Of Picnics & Customer Service




Wadi Tanuf, Oman

What’s Oman without a picnic in the wadis? Here’re pictures of our own wadi trip in Oman in 2013. When it rains, you can be pretty sure to see people heading to the countless wadis (dried river beds) for a splash in the water.

What’s so great about some rain and some water? Well, if you stay in a place where the only things you see are sand, dust, sandstorms, rocks, and more sand (i.e. the Arabian Peninsula), you’ll know how nice a little bit of rain and water can be.

Besides, picnics and road trips have their other plus points. For one, you don’t need to deal with the delightful customer service attitude in Oman (whether in hotels, restaurants, or car rental agencies, …but make sure you bring your own car).

An example. At the car rental booth in the airport on my last official trip.
“Brother, how long is this gonna take? We’ve been waiting here for 20 minutes now”.
Car rental fellow in a threatening tone, “Are you sure it is 20 minutes?
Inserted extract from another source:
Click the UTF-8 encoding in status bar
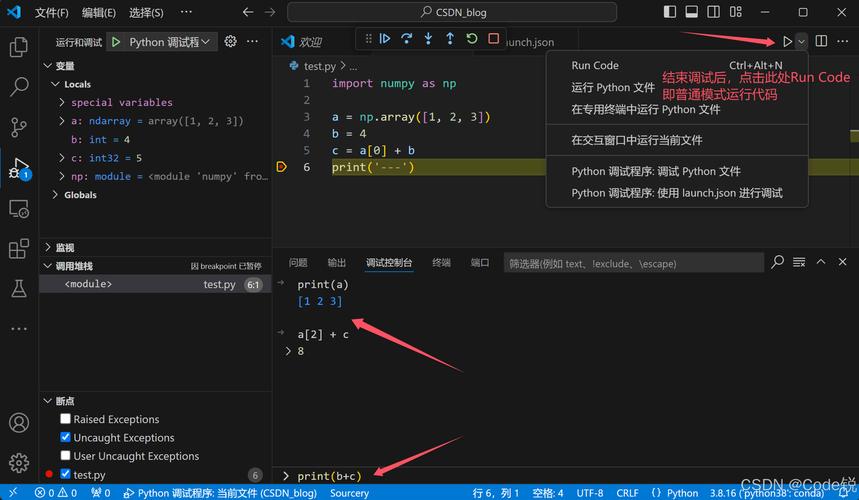 [x=589, y=493]
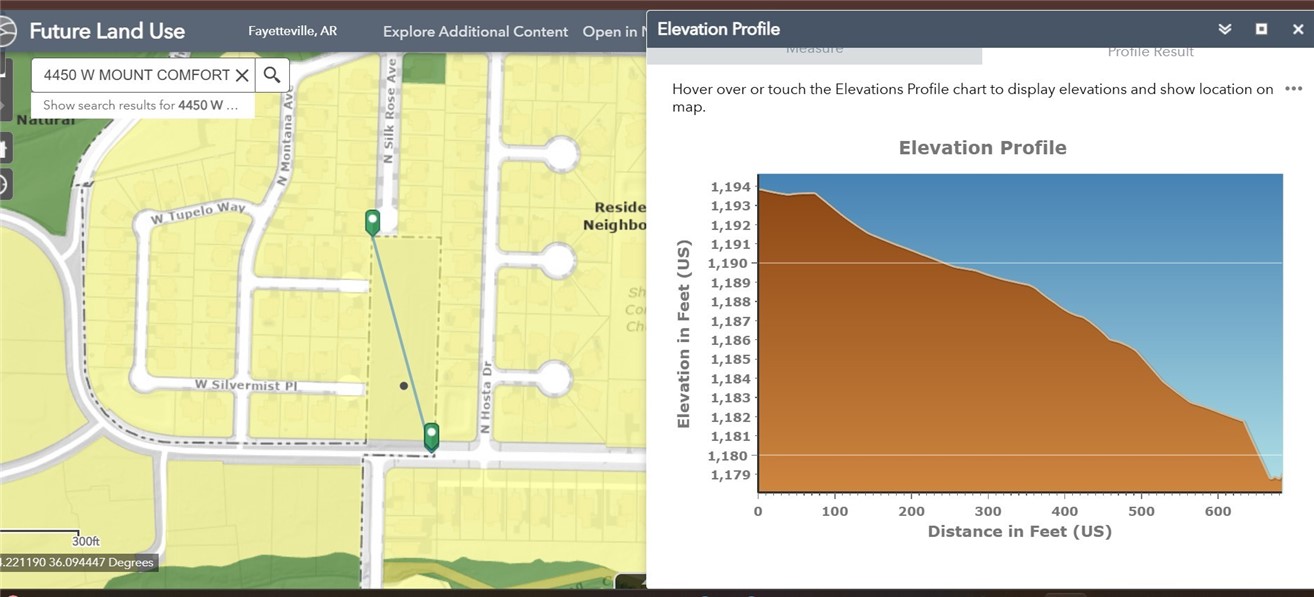1314x597 pixels.
Task: Click the upper green profile start marker
Action: click(372, 221)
How do you know it is 20 minutes”?
“See, I made this call when I arrived at your booth, right after I spoke to you, see the time of the call”.
Fellow: “…I’m busy” (ignoring us, and went back to chatting on the phone).
Didn’t take us so long after that, …only about 20 more minutes, and this was pre-booked, and from an international car rental chain!
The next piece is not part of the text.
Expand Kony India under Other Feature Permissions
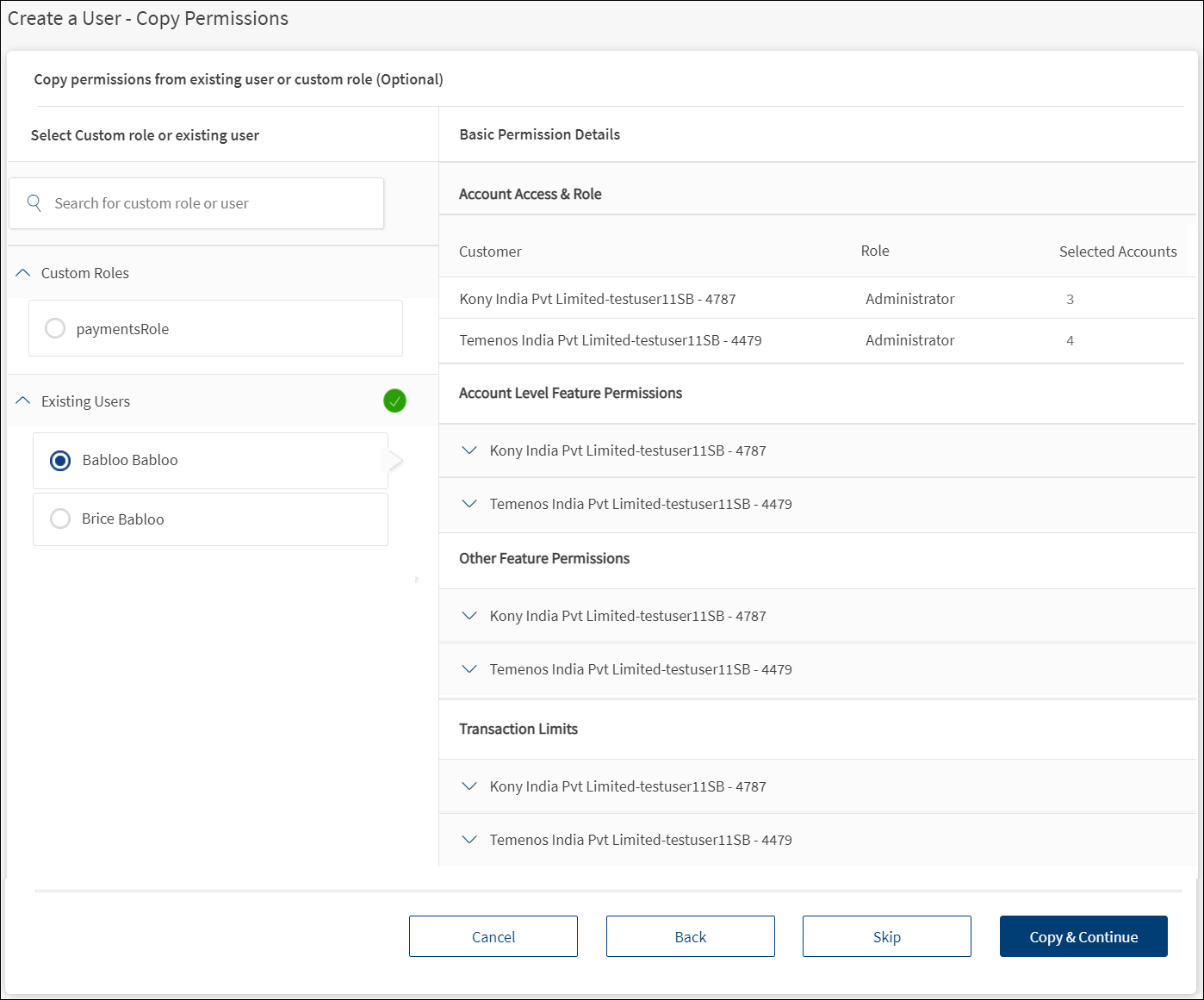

On the same official trip, later that night, arriving late at a pre-booked hotel, opened the hotel room with the swipe card and heard a lady screaming. …Shit! Slammed the door shut, and ran the hell away, the check-in clerk gave us the wrong room!! …Maybe, it was just my unlucky day…
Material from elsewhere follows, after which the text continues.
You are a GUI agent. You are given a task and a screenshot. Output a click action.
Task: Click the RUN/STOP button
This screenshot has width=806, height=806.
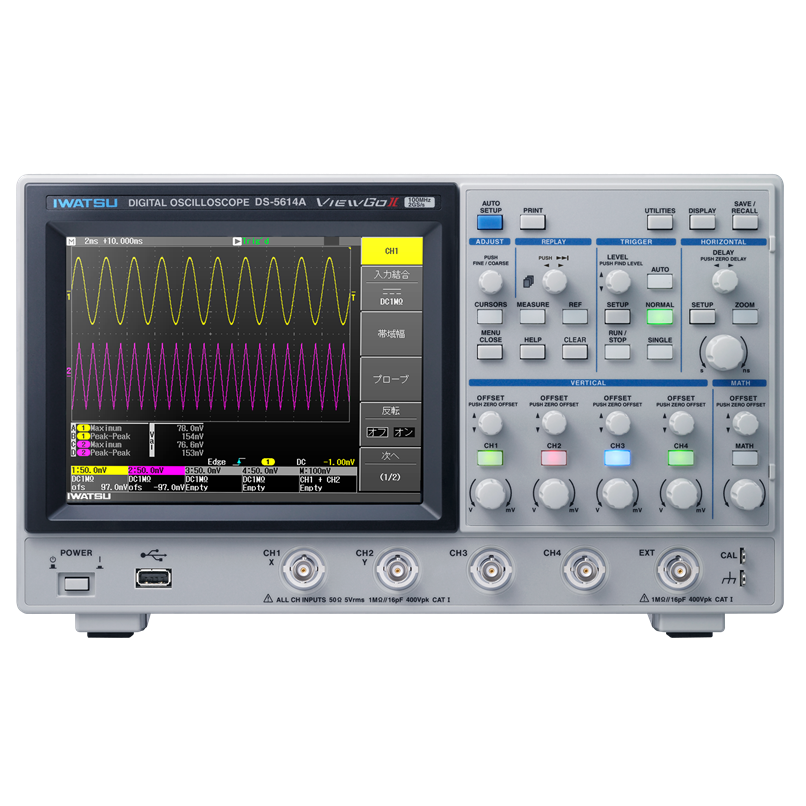coord(617,352)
Oh, one tip, when going sight-seeing. Stock up on packet food, junk food, whatever (which Anu smartly did). Don’t expect food stalls near tourist attractions, they don’t exist. It’s either packed food, or starve. Your choice.


The road to Wadi Tanuf, with some ruins at the side. We chose an easy wadi due to a lack of time and experience. Get an Oman off-road adventure book in the bookshop for ideas (or check it out at the bookshop if you’re too stingy to buy one, …like us hahaha).


Some ruins near Wadi Tanuf


A submerged road which you can drive across – there’re tons of roads like these in Oman


And can we drive across that? You can try, but I’m pretty sure the rocks will do some serious damage to your car, and get you stuck in the wadi until something comes and pull it up. We walked across.


Papa and Justin at Wadi Tanuf, Oman


Mommy, preparing for a hike


There, papa and son, wading thru water


Waterfall time!

Wednesday, 15 July 2015

Neither Sunni nor Shia


Nizwa, Oman

The Oman saga continues… Just completed another submission for a huge Omani project. Have also been busy with visa renewals (our 2 years UAE residence visa was up for renewal, yup, it’s already 2 years since we returned to Dubai, quick huh?), and some major planning for our coming two week summer holiday.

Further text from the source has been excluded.